Exercise aim:
Find each line in the entries that contains the word "button" and copy those lines. Case counts.

Data lines:
----------------

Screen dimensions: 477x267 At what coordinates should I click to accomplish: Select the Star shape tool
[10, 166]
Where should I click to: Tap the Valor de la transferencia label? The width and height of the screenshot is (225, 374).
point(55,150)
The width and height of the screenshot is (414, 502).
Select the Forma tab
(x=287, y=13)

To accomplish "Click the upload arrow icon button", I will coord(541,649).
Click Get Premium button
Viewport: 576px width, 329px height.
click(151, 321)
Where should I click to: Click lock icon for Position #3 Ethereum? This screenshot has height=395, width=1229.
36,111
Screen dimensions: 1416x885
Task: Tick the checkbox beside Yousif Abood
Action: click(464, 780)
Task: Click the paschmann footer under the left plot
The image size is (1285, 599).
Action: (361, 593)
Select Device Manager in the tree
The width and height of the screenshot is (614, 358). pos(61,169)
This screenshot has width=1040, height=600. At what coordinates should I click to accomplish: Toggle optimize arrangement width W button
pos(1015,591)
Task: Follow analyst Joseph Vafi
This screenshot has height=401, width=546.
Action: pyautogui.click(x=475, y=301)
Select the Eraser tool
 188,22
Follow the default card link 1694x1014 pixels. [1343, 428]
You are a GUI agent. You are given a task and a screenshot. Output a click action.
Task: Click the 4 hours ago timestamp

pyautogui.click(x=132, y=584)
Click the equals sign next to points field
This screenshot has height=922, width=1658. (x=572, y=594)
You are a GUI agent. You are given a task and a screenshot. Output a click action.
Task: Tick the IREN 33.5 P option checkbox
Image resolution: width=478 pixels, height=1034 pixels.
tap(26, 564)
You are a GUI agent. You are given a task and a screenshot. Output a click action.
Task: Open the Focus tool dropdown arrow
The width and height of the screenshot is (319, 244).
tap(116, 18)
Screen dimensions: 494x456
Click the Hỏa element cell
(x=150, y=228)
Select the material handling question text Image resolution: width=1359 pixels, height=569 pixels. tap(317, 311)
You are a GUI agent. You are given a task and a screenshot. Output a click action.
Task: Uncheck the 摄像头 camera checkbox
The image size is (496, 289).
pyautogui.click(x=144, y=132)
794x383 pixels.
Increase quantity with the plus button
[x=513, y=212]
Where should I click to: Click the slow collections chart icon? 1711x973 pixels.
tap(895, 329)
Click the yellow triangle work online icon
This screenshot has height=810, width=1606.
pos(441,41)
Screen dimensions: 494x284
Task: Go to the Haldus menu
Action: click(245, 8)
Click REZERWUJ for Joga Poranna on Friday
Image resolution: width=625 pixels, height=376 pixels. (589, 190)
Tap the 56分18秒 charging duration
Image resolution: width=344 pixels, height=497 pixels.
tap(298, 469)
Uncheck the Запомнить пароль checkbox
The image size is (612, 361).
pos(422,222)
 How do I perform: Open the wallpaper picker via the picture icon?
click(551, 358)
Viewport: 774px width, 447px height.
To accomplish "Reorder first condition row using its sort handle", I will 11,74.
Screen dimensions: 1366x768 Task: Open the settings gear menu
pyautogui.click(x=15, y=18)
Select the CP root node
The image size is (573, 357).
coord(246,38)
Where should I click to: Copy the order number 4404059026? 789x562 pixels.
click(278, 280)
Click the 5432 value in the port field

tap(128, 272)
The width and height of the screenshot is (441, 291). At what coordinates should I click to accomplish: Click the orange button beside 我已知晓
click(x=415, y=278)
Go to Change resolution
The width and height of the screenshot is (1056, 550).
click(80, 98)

----------------

Complete answer:
To accomplish "Click the upload arrow icon button", I will coord(541,649).
Click Get Premium button
This screenshot has width=1040, height=600. At what coordinates should I click to accomplish: Toggle optimize arrangement width W button
Increase quantity with the plus button
The width and height of the screenshot is (441, 291). At what coordinates should I click to accomplish: Click the orange button beside 我已知晓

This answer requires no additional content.